Our retrospective observational study is however limited. Our control group was not patch-tested with the more special patch-test series often used for testing healthcare workers with CD, e.g. components of surface or instruments disinfectants or different ointments. Another limitation is that although the majority of all patients (90.3%) had their patch-test readings done on days 2, 3 (or 4) and 7 (following the recommendations of International Contact Dermatitis Research Group [ICDRG]), 9.7% of the patch-test readings were only done once. This implies that immune reactions beyond day 3 (or 4) would have been missed.

The inverse association between healthcare work and contact allergy to chromium is noteworthy, especially in contrast to another study (6).

Interestingly, contact allergy to colophonium, which is often used in adhesive tapes, bandages and hydrocolloid dressings, was not associated with healthcare work. In general, the use of colophonium (and thus the rate of sensitization), has diminished (6, 18), and documented reports of occupational allergic CD to colophonium in healthcare workers are rare (19).

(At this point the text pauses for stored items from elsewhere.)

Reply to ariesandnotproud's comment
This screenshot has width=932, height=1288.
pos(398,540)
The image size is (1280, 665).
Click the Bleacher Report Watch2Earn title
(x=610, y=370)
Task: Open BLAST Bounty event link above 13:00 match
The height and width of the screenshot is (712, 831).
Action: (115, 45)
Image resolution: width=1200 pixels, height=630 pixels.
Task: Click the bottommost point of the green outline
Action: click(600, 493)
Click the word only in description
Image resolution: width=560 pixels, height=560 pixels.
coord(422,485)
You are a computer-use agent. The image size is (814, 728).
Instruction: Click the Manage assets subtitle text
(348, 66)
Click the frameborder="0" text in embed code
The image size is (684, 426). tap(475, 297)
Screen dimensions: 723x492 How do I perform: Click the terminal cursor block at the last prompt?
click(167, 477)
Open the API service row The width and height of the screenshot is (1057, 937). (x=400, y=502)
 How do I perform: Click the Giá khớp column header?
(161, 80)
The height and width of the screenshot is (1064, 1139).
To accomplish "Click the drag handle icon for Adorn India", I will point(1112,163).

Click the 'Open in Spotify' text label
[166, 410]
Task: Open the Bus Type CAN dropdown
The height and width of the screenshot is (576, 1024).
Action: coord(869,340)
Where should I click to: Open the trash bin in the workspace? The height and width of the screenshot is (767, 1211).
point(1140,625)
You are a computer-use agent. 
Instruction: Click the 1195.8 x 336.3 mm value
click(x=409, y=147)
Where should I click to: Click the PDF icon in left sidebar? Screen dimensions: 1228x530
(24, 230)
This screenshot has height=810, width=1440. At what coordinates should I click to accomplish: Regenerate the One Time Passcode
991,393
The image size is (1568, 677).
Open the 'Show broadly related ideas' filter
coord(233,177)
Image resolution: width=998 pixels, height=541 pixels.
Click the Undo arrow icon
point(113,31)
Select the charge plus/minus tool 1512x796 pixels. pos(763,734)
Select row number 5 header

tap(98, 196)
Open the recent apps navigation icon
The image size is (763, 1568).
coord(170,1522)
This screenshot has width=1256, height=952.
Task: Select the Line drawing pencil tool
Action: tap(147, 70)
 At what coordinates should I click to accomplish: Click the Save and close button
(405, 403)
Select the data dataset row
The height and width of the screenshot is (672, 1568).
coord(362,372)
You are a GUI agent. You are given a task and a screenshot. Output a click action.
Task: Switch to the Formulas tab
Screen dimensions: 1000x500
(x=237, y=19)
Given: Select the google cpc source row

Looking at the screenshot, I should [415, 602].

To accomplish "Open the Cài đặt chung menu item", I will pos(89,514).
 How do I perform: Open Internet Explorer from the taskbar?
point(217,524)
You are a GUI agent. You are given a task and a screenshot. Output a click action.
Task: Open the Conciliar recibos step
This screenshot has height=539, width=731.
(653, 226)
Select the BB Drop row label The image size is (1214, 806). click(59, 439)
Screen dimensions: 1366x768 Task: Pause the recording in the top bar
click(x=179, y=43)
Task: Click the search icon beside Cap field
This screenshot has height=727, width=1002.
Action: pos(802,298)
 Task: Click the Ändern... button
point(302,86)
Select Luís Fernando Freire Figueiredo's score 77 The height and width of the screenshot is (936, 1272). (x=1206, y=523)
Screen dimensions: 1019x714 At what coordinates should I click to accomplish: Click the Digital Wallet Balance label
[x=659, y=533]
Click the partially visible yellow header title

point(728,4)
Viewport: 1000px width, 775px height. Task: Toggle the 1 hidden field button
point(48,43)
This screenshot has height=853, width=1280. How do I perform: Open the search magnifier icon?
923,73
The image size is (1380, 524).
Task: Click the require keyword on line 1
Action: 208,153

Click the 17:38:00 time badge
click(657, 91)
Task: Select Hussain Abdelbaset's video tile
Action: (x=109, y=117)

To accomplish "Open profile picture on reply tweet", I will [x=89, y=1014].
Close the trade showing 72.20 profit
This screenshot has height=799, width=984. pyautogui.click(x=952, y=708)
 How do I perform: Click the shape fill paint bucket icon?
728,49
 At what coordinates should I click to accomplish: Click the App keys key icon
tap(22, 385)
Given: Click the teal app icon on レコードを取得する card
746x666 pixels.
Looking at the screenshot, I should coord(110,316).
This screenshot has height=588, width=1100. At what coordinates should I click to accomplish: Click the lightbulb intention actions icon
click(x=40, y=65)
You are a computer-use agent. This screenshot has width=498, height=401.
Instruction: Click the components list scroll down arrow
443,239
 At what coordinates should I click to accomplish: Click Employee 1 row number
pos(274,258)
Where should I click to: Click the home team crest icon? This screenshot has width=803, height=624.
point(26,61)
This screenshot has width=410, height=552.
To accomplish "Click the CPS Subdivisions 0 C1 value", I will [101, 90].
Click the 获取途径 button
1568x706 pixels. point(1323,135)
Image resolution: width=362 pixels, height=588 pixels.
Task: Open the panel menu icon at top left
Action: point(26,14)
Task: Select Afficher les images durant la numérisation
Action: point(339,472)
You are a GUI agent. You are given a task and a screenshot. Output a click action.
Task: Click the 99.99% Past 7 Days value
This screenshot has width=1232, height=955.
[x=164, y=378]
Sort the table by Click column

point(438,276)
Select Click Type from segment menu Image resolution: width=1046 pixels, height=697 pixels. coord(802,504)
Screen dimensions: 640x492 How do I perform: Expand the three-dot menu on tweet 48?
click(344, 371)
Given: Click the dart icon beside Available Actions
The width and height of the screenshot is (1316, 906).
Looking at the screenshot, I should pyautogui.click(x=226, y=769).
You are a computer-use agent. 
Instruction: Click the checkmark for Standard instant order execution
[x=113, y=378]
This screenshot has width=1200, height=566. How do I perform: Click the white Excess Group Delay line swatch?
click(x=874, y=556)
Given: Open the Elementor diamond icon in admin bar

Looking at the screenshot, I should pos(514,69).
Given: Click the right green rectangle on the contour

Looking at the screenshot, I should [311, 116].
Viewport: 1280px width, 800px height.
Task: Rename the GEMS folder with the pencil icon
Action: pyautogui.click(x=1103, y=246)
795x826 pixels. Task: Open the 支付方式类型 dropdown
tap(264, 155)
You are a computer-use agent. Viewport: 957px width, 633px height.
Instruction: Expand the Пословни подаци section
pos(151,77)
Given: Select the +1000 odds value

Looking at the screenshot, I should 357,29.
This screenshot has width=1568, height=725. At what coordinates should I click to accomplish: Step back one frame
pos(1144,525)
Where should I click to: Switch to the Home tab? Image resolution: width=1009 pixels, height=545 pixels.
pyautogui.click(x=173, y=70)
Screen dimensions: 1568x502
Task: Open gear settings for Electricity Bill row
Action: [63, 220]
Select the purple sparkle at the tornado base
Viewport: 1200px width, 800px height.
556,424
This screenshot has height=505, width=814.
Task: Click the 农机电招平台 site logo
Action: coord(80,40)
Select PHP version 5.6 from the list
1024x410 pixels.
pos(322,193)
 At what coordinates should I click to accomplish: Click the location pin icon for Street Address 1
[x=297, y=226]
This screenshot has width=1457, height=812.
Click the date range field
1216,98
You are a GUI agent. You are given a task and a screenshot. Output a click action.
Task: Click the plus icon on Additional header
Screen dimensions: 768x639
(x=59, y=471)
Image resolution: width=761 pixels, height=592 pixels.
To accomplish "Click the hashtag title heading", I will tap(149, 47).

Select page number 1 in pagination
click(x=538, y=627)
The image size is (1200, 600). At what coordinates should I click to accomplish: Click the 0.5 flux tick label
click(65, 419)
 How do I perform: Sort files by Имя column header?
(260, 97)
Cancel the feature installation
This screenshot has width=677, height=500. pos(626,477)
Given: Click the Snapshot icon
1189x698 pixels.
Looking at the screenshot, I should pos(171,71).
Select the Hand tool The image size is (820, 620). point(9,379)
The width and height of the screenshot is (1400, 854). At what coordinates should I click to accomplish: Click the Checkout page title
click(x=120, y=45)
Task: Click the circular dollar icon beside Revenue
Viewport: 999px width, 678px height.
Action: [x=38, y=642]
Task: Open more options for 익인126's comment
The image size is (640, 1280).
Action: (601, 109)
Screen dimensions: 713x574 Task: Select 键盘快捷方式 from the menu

In conclusion, this retrospective observational case-control study reveals for the first time that, in a cohort of patients with CD, work in the healthcare sector is significantly associated with contact allergy to thiuram mix, hand dermatitis and occupational CD. In the future legislative authorities may focus on the use of thiurams and carbamates in, for example, protective gloves, as it seems that the improved production methods of protective gloves not yet have paid dividend to the skin health of the workers in the healthcare sector.